Dios, se ve bien. Mierda, ¿por qué se ve bien?
Se incorpora rápidamente al verme entrar, con una sonrisa en su rostro, lo que me obliga a ocultar la mía. Me acerco y me apoyo en la mesa junto a él.
—¿Sabes? Podrías haberme llamado sin más—, bromeo, sonriendo. Se ríe suavemente y se relaja de nuevo en la silla.
—Lo habría hecho, pero desafortunadamente no tengo tu número—, su voz es tan suave que quiero bañarme en ella.
Quizás no esté tan mal cuando está sobrio. Se ve tan bien cuidado ahora comparado con la última vez que lo vi.
—Bueno, quizá llegues pronto—, bromeo. —¿Y a qué le debo el placer, señor Herrera ?—. El apodo lo hizo alzar las cejas y sonreír con sorna.
—Bueno, creo que te dije que quería invitarte a salir y conocerte mejor —me recuerda, levantándose de su silla y parándose frente a mí.
También me olvido de lo intimidante que puede ser en persona, especialmente con su altura.
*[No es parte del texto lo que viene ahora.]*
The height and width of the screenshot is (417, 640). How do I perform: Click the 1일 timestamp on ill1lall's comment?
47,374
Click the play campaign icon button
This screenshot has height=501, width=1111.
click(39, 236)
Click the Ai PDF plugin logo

—¿Salir? Acabo de terminar una semana infernal que probablemente no sea esta noche—, le digo. El cansancio no me permitirá salir. —Además, llevo el uniforme y estas coletas ridículas—, añado.
Se ríe y luego extiende la mano derecha para tocar una de mis coletas; su cercanía me provoca escalofríos. Me tomo un momento para mirar los tatuajes de su brazo; veo la palabra «María» en mayúsculas justo debajo del pliegue del codo y lo que parece un águila tradicional debajo.
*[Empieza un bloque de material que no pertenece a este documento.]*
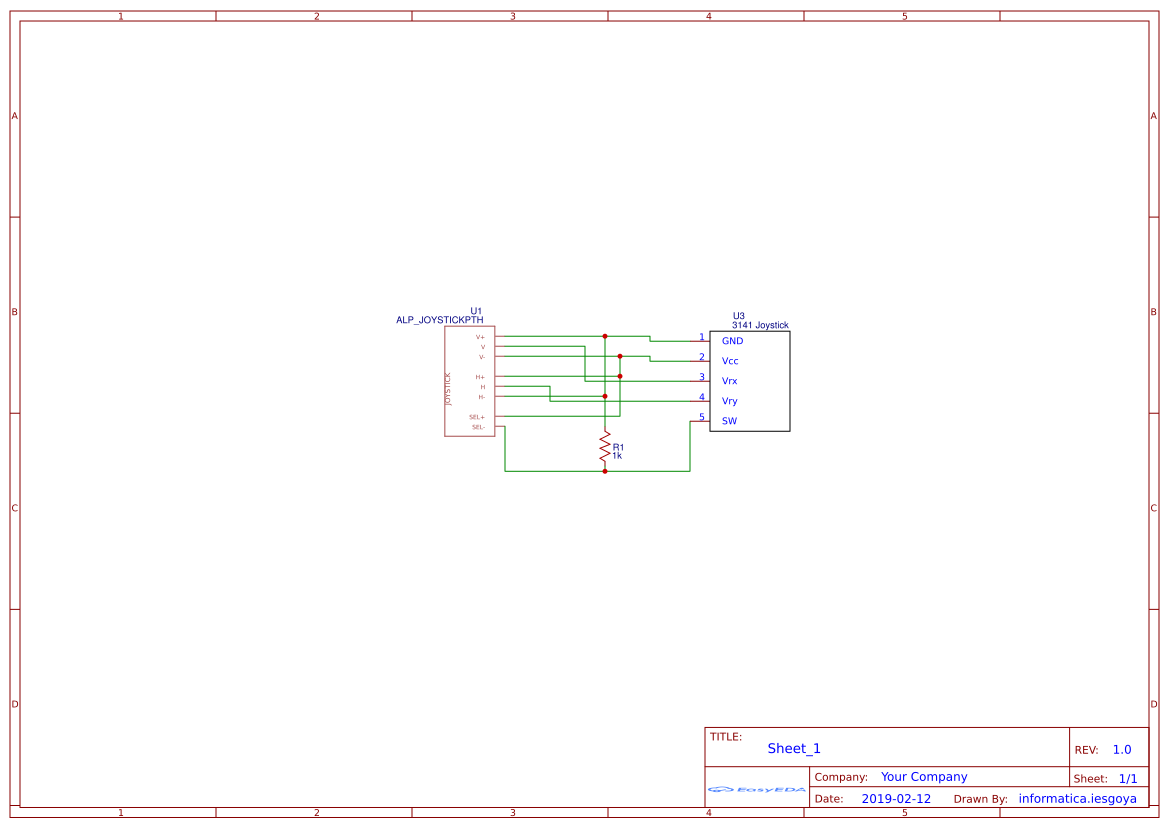
Task: Click the Vcc pin label on U3
Action: 730,361
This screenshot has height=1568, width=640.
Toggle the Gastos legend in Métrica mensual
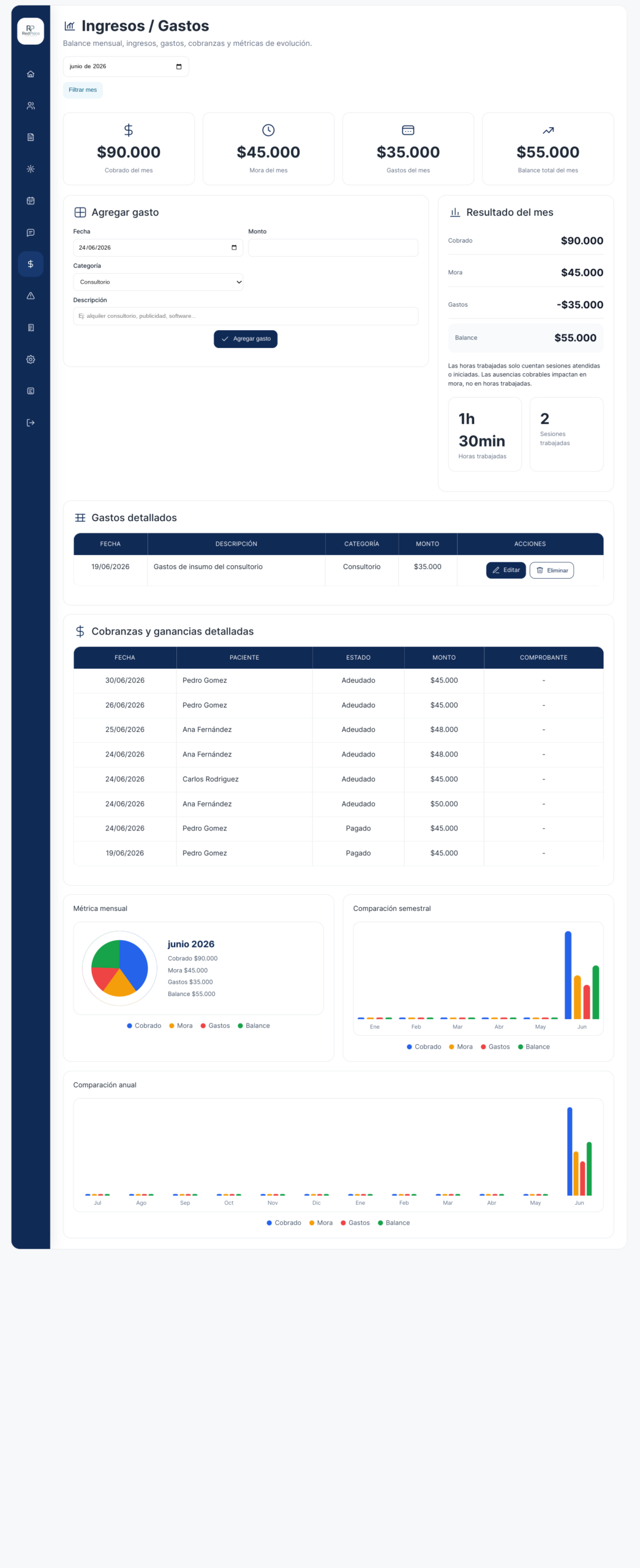(x=216, y=1025)
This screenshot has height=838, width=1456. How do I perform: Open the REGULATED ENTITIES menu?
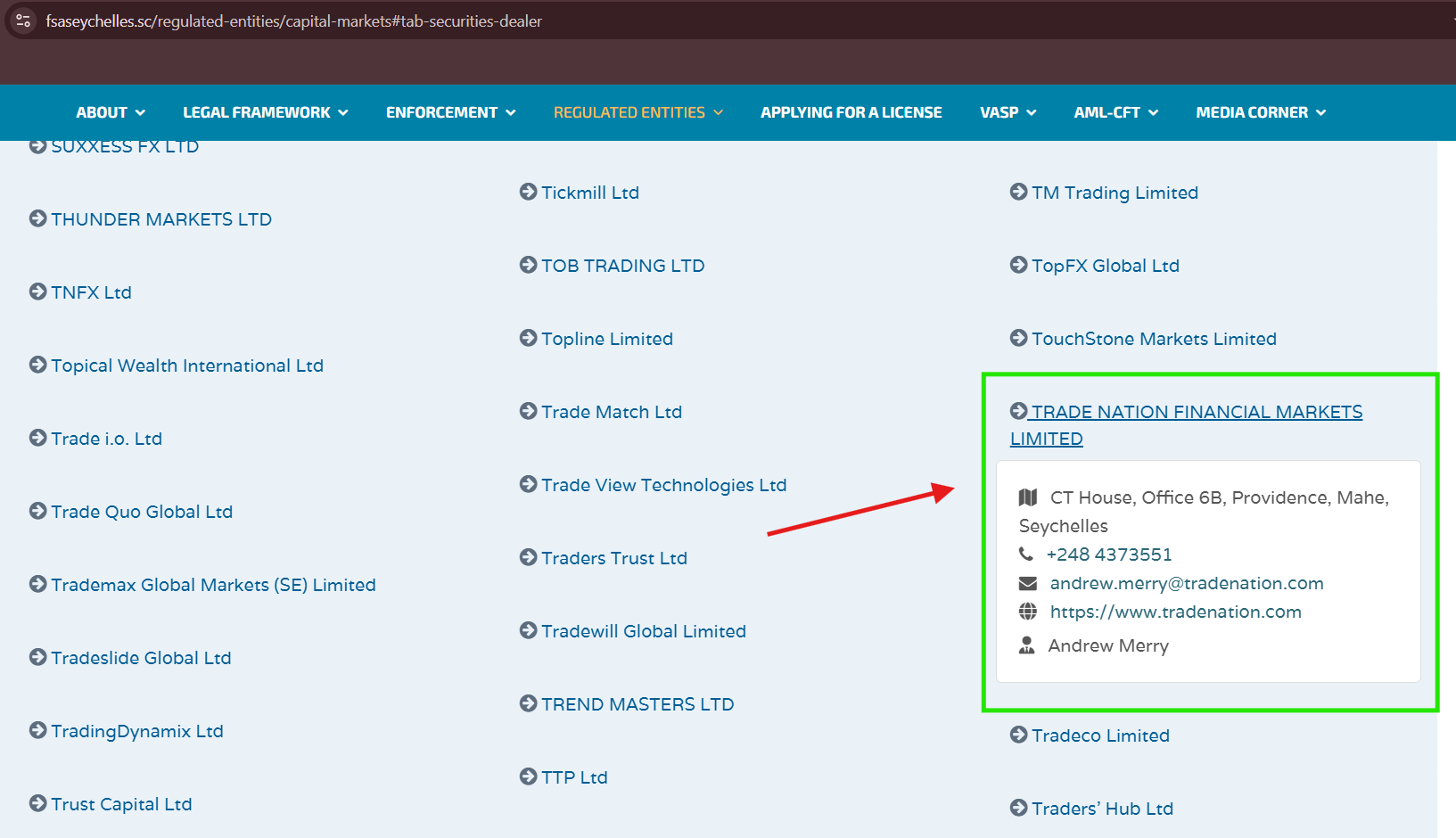[x=638, y=112]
—Resulta que me gustan—, me asegura, haciéndome un nudo en el estómago. Sube la mano a mi mejilla y me quita un mechón suelto detrás de la oreja antes de volver a colocarlo a su lado.
—Bueno, no quiero que salgas después de una semana infernal. Así que, en ese caso, podemos relajarnos en tu casa o en la mía, como te resulte más cómodo—, dice con una sonrisa comprensiva. Lo miro con los ojos entrecerrados, ladeando un poco la cabeza para demostrarle mi inseguridad.
—Podrías ser un asesino—, le digo, haciéndolo reír.
El sonido me hace sonreír instantáneamente.
—Puedo prometerte que mis intenciones no son asesinarte—, me dice.
—Bueno, ¿cuáles son sus intenciones entonces, señor Herrera ? —pregunto.
—Tal vez lo descubras después de pasar tiempo conmigo—, me desafía, incitándome lentamente a decir que sí.
Poco a poco dejo de mirarlo con los ojos entrecerrados y él casi inmediatamente nota mi cambio de actitud hacia ir con él.